> _Exercise details_: Starting at the line that contains "juillet 2017 (57, 2138)", quote each line exactly through the last line of the entries, both included.

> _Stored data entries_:
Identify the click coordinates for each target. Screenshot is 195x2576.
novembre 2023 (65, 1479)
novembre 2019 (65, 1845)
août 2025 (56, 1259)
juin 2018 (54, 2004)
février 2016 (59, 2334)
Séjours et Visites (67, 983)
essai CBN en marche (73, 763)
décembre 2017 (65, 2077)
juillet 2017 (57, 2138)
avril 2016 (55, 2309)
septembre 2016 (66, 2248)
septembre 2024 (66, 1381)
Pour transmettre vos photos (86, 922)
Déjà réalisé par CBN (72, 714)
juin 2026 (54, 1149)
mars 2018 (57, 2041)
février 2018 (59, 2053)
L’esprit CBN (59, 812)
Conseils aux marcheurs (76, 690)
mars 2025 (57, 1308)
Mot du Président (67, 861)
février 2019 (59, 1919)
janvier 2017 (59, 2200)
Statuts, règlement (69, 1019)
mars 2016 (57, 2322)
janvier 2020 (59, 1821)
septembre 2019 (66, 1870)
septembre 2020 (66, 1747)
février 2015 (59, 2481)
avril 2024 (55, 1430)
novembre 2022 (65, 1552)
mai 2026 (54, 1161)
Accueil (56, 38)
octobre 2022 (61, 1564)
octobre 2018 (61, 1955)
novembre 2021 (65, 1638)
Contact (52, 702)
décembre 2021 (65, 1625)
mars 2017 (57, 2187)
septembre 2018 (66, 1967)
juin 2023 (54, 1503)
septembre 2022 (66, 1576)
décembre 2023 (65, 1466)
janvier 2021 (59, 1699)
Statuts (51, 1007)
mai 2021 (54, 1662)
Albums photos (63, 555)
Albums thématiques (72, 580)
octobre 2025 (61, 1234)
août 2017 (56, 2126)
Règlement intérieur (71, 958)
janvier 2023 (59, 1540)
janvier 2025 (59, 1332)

> _Reply to the exercise_:
juillet 2017 (57, 2138)
avril 2016 (55, 2309)
septembre 2016 (66, 2248)
septembre 2024 (66, 1381)
Pour transmettre vos photos (86, 922)
Déjà réalisé par CBN (72, 714)
juin 2026 (54, 1149)
mars 2018 (57, 2041)
février 2018 (59, 2053)
L’esprit CBN (59, 812)
Conseils aux marcheurs (76, 690)
mars 2025 (57, 1308)
Mot du Président (67, 861)
février 2019 (59, 1919)
janvier 2017 (59, 2200)
Statuts, règlement (69, 1019)
mars 2016 (57, 2322)
janvier 2020 (59, 1821)
septembre 2019 (66, 1870)
septembre 2020 (66, 1747)
février 2015 (59, 2481)
avril 2024 (55, 1430)
novembre 2022 (65, 1552)
mai 2026 (54, 1161)
Accueil (56, 38)
octobre 2022 (61, 1564)
octobre 2018 (61, 1955)
novembre 2021 (65, 1638)
Contact (52, 702)
décembre 2021 (65, 1625)
mars 2017 (57, 2187)
septembre 2018 (66, 1967)
juin 2023 (54, 1503)
septembre 2022 (66, 1576)
décembre 2023 (65, 1466)
janvier 2021 (59, 1699)
Statuts (51, 1007)
mai 2021 (54, 1662)
Albums photos (63, 555)
Albums thématiques (72, 580)
octobre 2025 (61, 1234)
août 2017 (56, 2126)
Règlement intérieur (71, 958)
janvier 2023 (59, 1540)
janvier 2025 (59, 1332)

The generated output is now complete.